Consumption of raw vegetables and fruits was also associated with lower odds of giardiasis. This could be because of exposure to low levels of Giardia cysts on such items, which can trigger protective antibodies, according to the study. Giardia duodenalis can withstand standard chlorine treatment.

From November 2018 to April 2019, people fell sick in a municipality of the Bologna province, in Northeast Italy. Tests identified cysts and antigens of the Giardia parasite in stool samples of 228 individuals. Molecular typing of 136 samples revealed a vast predominance of Giardia duodenalis assemblage B.

Giardiasis is part of mandatory surveillance in 24 European Union countries but Italy, Austria, Denmark, France and the Netherlands do not yet have compulsory reporting systems. Giardiasis is not a reportable disease in Italy, according to the study published in the journal Eurosurveillance.

Patient interview findings
On one day in January 2019, the parasitology section of the microbiology unit in a hospital in Bologna identified 10 Giardia infections. Based on this high number in one day, the local public health office was informed and an outbreak declared.
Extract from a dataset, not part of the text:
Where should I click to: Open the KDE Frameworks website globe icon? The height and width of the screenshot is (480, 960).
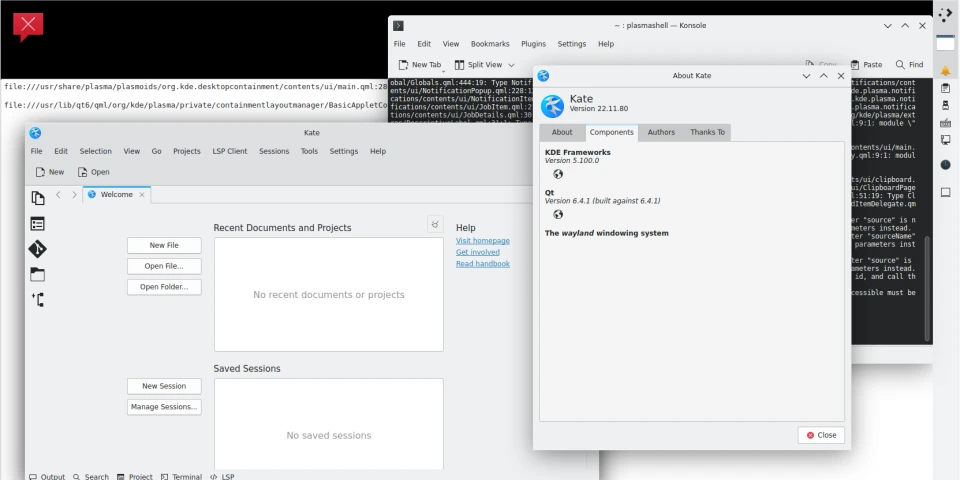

Up to 80 percent of cases fell ill between the end of November and late December. The last case, likely due to secondary transmission, was in early May 2019. Overall, 199 patients were confirmed. The average time between onset of illness and diagnosis was 42 days but ranged from two to 125. Women were more affected than men with those aged 45-64 and 20-44 years old making up most of the patients.
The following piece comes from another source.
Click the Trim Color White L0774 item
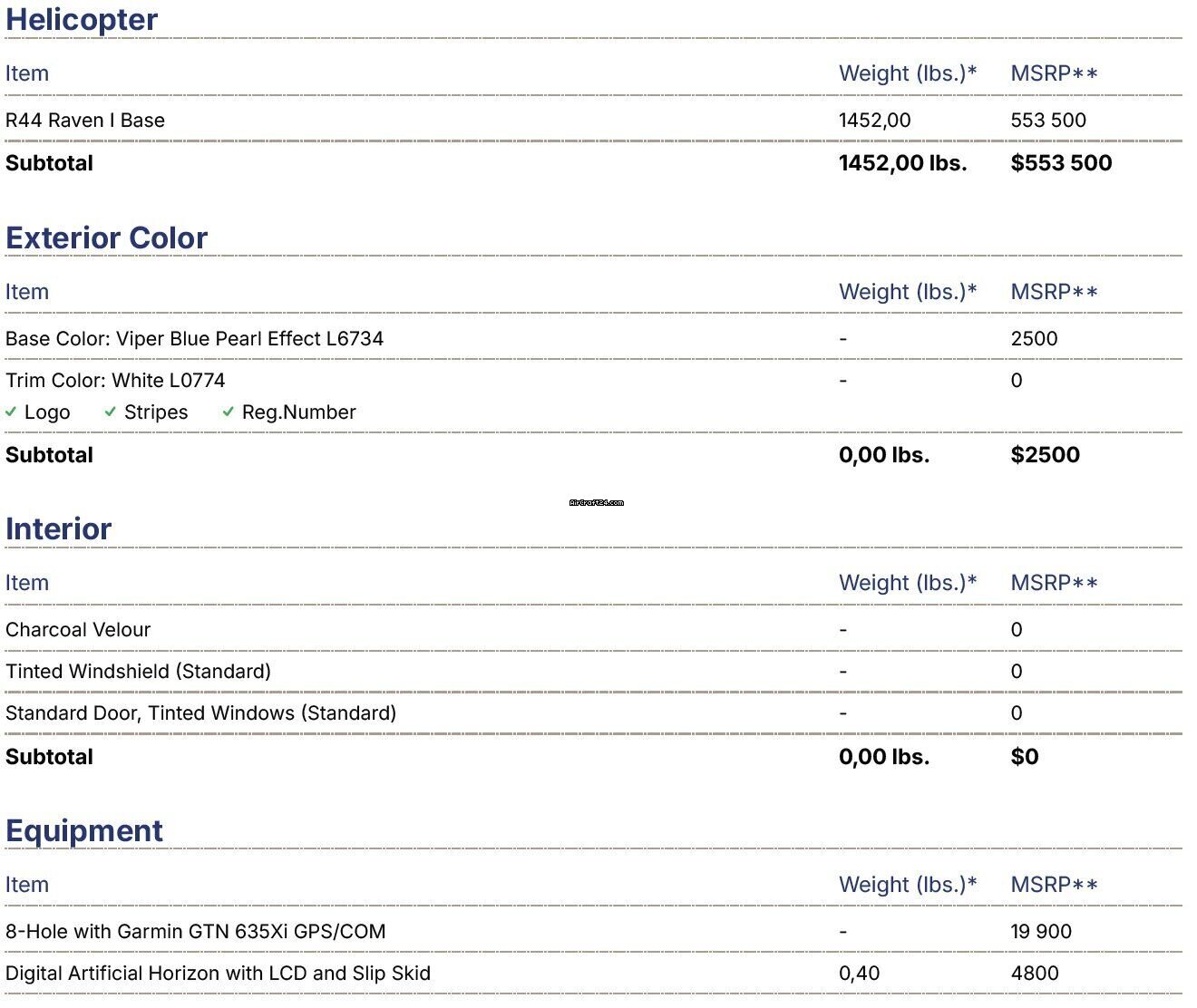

Drinking tap water from the local municipal supply and having close contact with individuals diagnosed with giardiasis had the most frequent association with the infection.

A case-control study with 60 cases and controls indicated that drinking tap water was associated with Giardia, and infection was strongly correlated with the amount of water consumed.

Cases consumed an average of five glasses of tap water per day, whereas controls had an average of 2.7 glasses daily; for each additional glass of water per day, the probability of infection doubled.

Gardening, cultivating a vegetable garden at home, and living in certain streets were associated with higher odds of giardiasis. Those who used domestic water filters had reduced odds of infection. These cases may have used tap water to rinse vegetables or had it in places outside the home.

Not found in water samples
Investigations into potential sources indicated tap water as the most likely vehicle of infection, although cysts were not detected in water samples.

Giardia cysts and fecal coliform bacteria were not found in any water samples collected from the distribution network on two days in January 2019. Giardia contamination was also not recovered in 20 samples during additional monitoring plan of the water supply network.

A review of data for the year before the outbreak showed no contamination of the water network by sewage from residential areas, industrial activities or farms. No heavy rainfall occurred before or during the estimated exposure period. During this period, plumbing maintenance of the supply network was documented and it is possible water contamination may have occurred, said researchers.

The waterworks serves four other municipalities, but cases of giardiasis were only recorded in part of the Bologna province.

As Giardia contamination was not detected in water samples and the chemical-physical and microbiological standards were compliant with legislation, a water avoidance notice was considered unnecessary by authorities.

Control measures mostly aimed at preventing secondary transmission by informing citizens about the outbreak, and treatment of patients with anti-parasitic drugs.

Passive surveillance of laboratory-confirmed cases did not allow timely detection of the outbreak. This highlights the need to increase awareness of giardiasis among doctors and pediatricians and to encourage routine diagnosis of the parasite in patients with persistent diarrhea, according to scientists.

Researchers said the investigation showed the difficulties in detection and management of the parasite, which is often overlooked as a cause of gastroenteritis.

“The long and variable incubation time, absence of specific symptoms and a general lack of awareness about this pathogen contributed to delay in diagnosis.”